Former names
|
School of Business Administration (1958-1962) College of Business Administration (1962-1970) Graduate School of Management (1970-1986) William E. Simon School of Business Administration (1986-2013) |
---|---|
Type | Private business school |
Established | 1958 |
Parent institution
|
University of Rochester |
Endowment | US $96 million |
Dean | Andrew Ainslie |
Academic staff
|
72 |
Postgraduates | 182 Full-Time M.B.A. 82 Part-Time M.B.A. 300 M.S. 45 Ph.D. |
Location | Rochester, New York, USA |
Campus | Urban |
Affiliations | Consortium for Graduate Study in Management |
Website | simon.rochester.edu |
Simon Business School (formerly known as the William E. Simon Graduate School of Business Administration) is the business school of the University of Rochester. It is located on the University's River Campus in Rochester, New York. It was renamed after William E. Simon (1927–2000), the 63rd United States Secretary of the Treasury, in 1986. The school's present dean is Andrew Ainslie.
Simon Business School offers full-time, part-time, and executive (based in either Rochester or Switzerland) Master of Business Administration (M.B.A.) Programs, as well as Master of Science (M.S.) Programs. The school is home to substantial academic research enterprises and to a Ph.D. Program in several business disciplines.
The University of Rochester started as a small business program in 1958, and awarded its first M.B.A. degree in 1962, but the School’s impact in the business world can really be traced to a later decision by then University President W. Allen Wallis to create a first-class business school in Rochester. In 1964, he was recruited as dean. Dean Wallis believed in the power of economics to solve a host of problems.
William H. Meckling—who would remain dean for 19 years—was a noted economist best known for his analysis and leadership in support of an all-volunteer U.S. armed service.

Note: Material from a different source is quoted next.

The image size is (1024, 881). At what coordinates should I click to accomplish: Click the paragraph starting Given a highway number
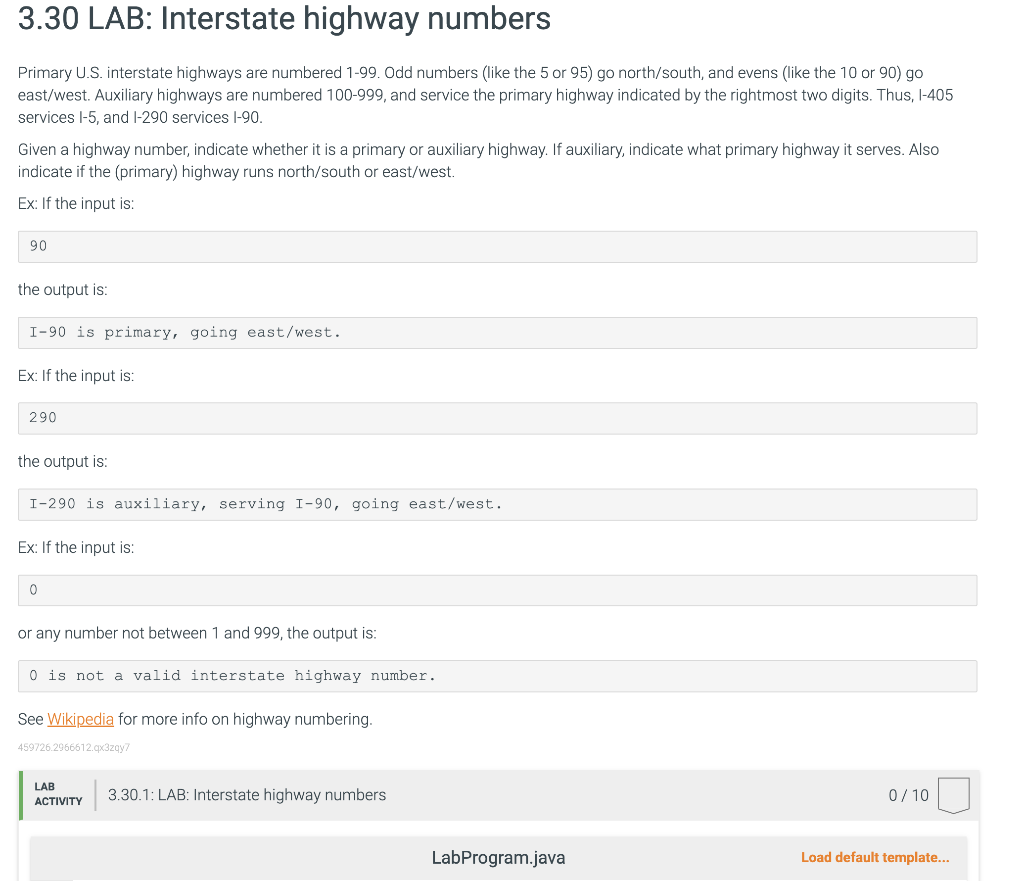tap(477, 158)
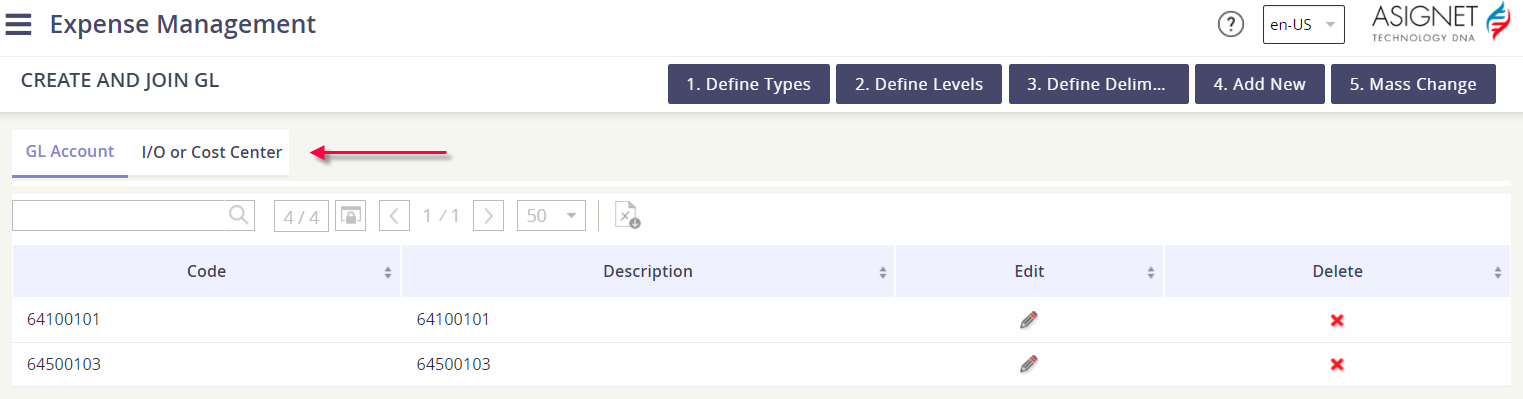Go to next page arrow
1523x399 pixels.
point(488,216)
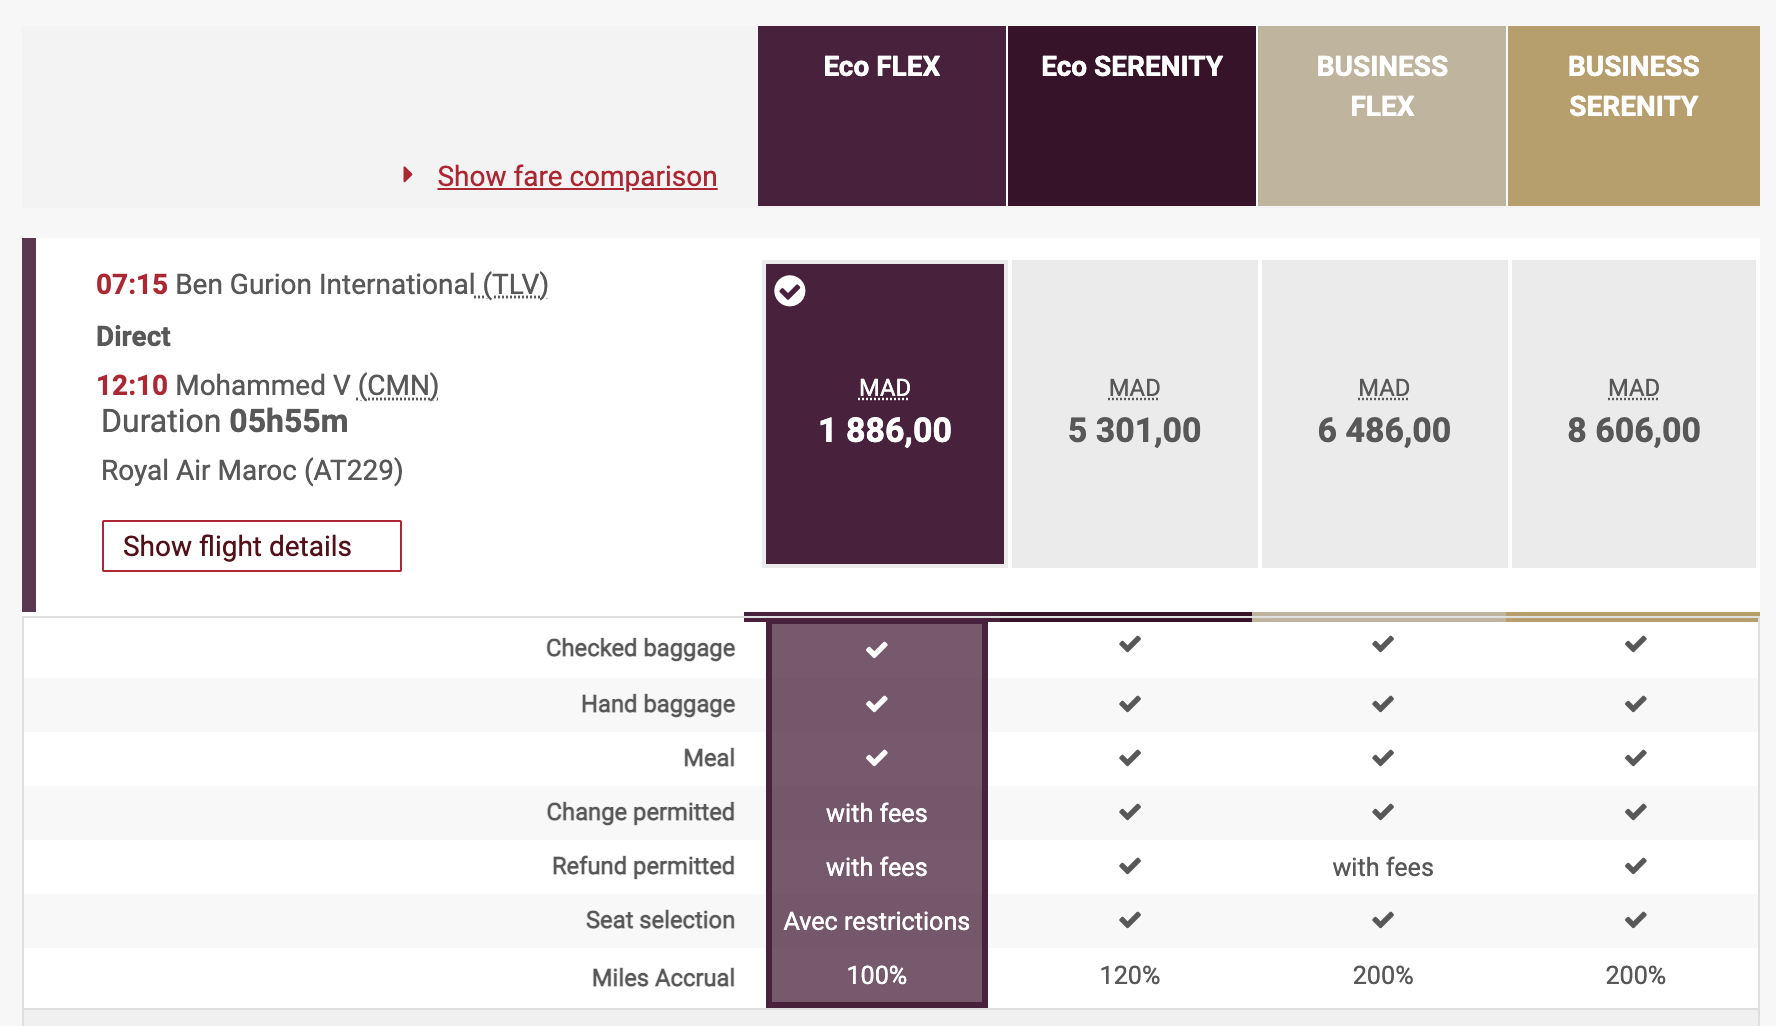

As dean, he committed the school to an economics-based approach to problem solving, recruited a leading faculty, required that all research at the school have an empirical orientation, initiated new finance and accounting journals that incorporated economics, eliminated traditional boundaries between functional departments, and transformed what had been a small, undergraduate and evening business school into a leading graduate business program.
As a result of work by Meckling and Michael C. Jensen—one of the faculty members he recruited—and other faculty members, the Simon became known for its contributions to the areas of finance, accounting, and organizational theory. The faculty’s contributions, in turn, helped shape the research agenda of a generation of business scholars around the world, influencing teaching in graduate business programs and changing how many companies and executives in the US and abroad conduct business.